*** Data supplied Section Begins ***
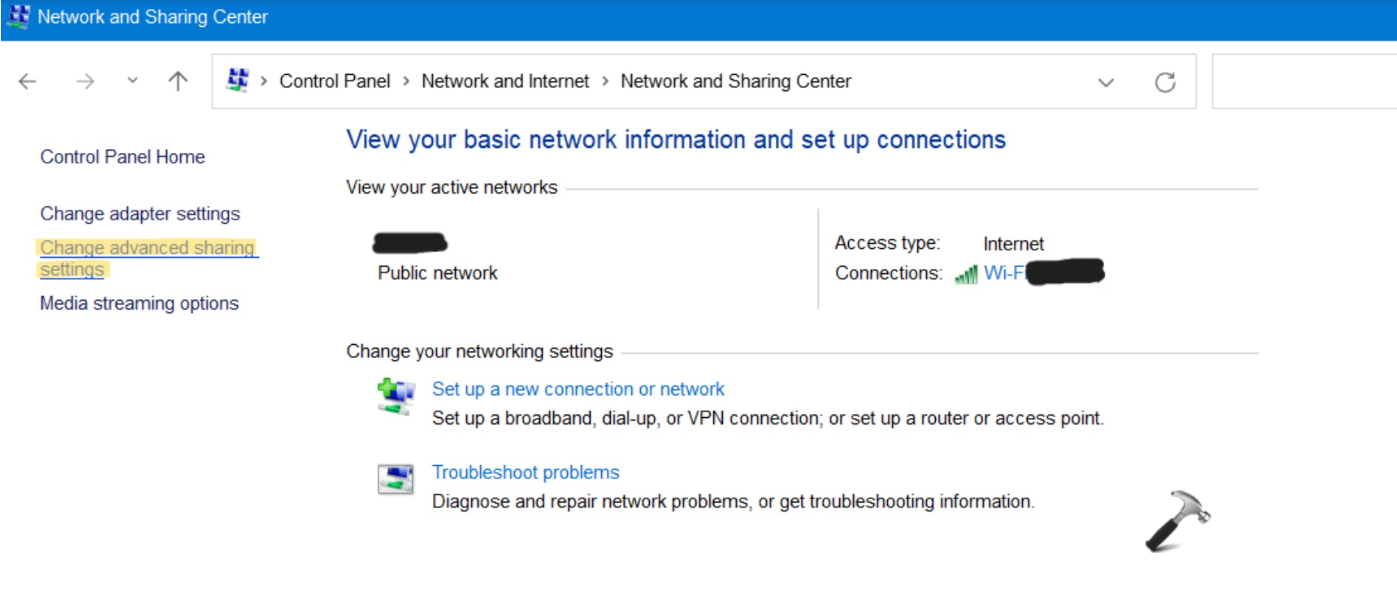Click the Control Panel icon in address bar
The height and width of the screenshot is (603, 1397).
pos(237,81)
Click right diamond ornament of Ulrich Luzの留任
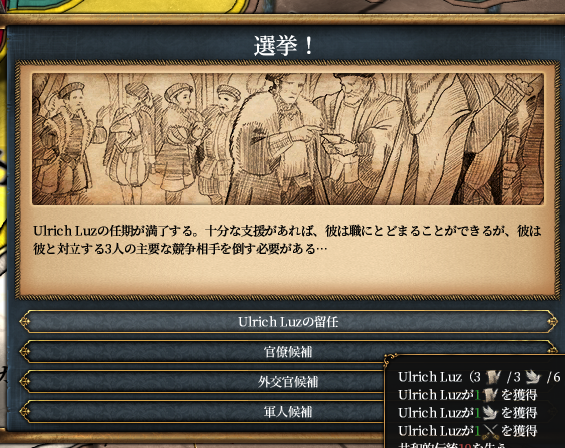This screenshot has width=565, height=448. pyautogui.click(x=552, y=321)
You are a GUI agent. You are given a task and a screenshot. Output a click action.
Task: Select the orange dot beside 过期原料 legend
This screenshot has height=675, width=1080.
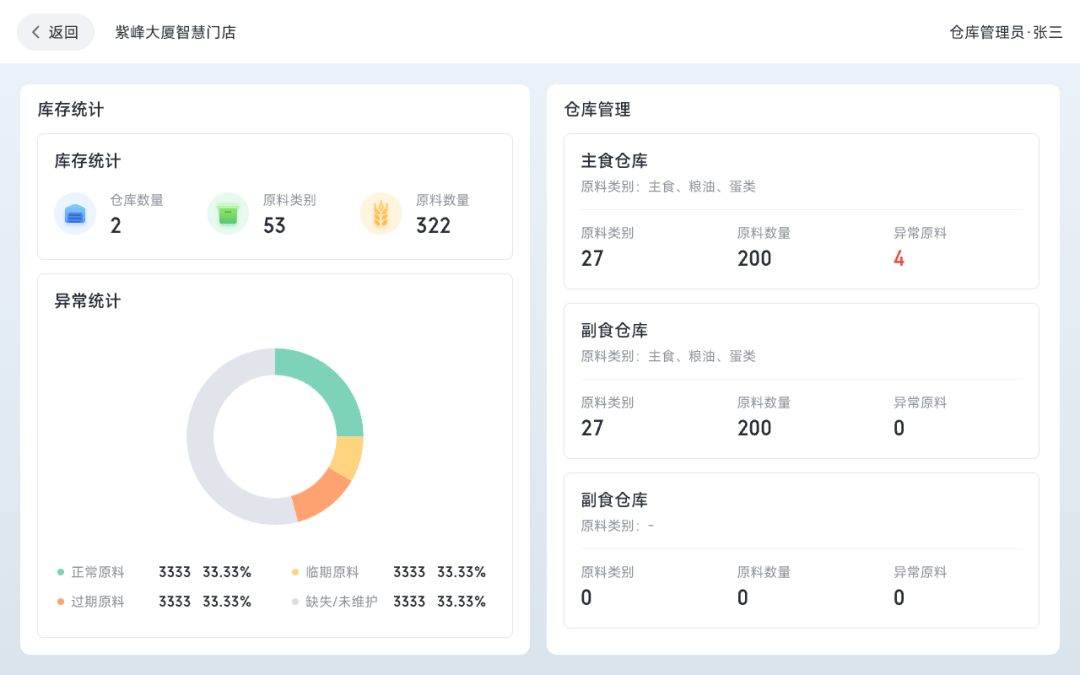pos(61,602)
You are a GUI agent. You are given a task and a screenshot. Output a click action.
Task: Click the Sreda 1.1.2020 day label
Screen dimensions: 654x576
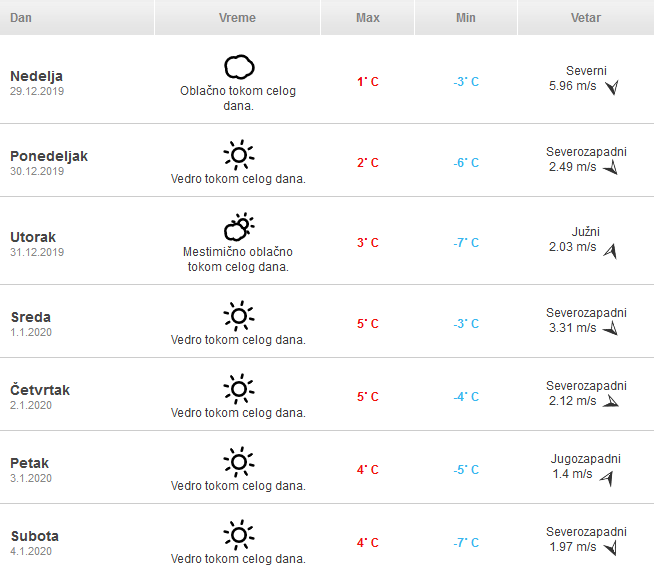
*** Data supplied Section Ends ***
Exercise instructions | Take the line that holds "Click right diamond ornament of Ulrich Luzの留任" as the start and the last line of the data as the end. Copy only those lines exactly, both ends included, except the pictures.

Answer space |
Click right diamond ornament of Ulrich Luzの留任
This screenshot has width=565, height=448. pyautogui.click(x=552, y=321)
You are a GUI agent. You are given a task and a screenshot. Output a click action.
Task: Select the orange dot beside 过期原料 legend
This screenshot has height=675, width=1080.
pos(61,602)
You are a GUI agent. You are given a task and a screenshot. Output a click action.
Task: Click the Sreda 1.1.2020 day label
Screen dimensions: 654x576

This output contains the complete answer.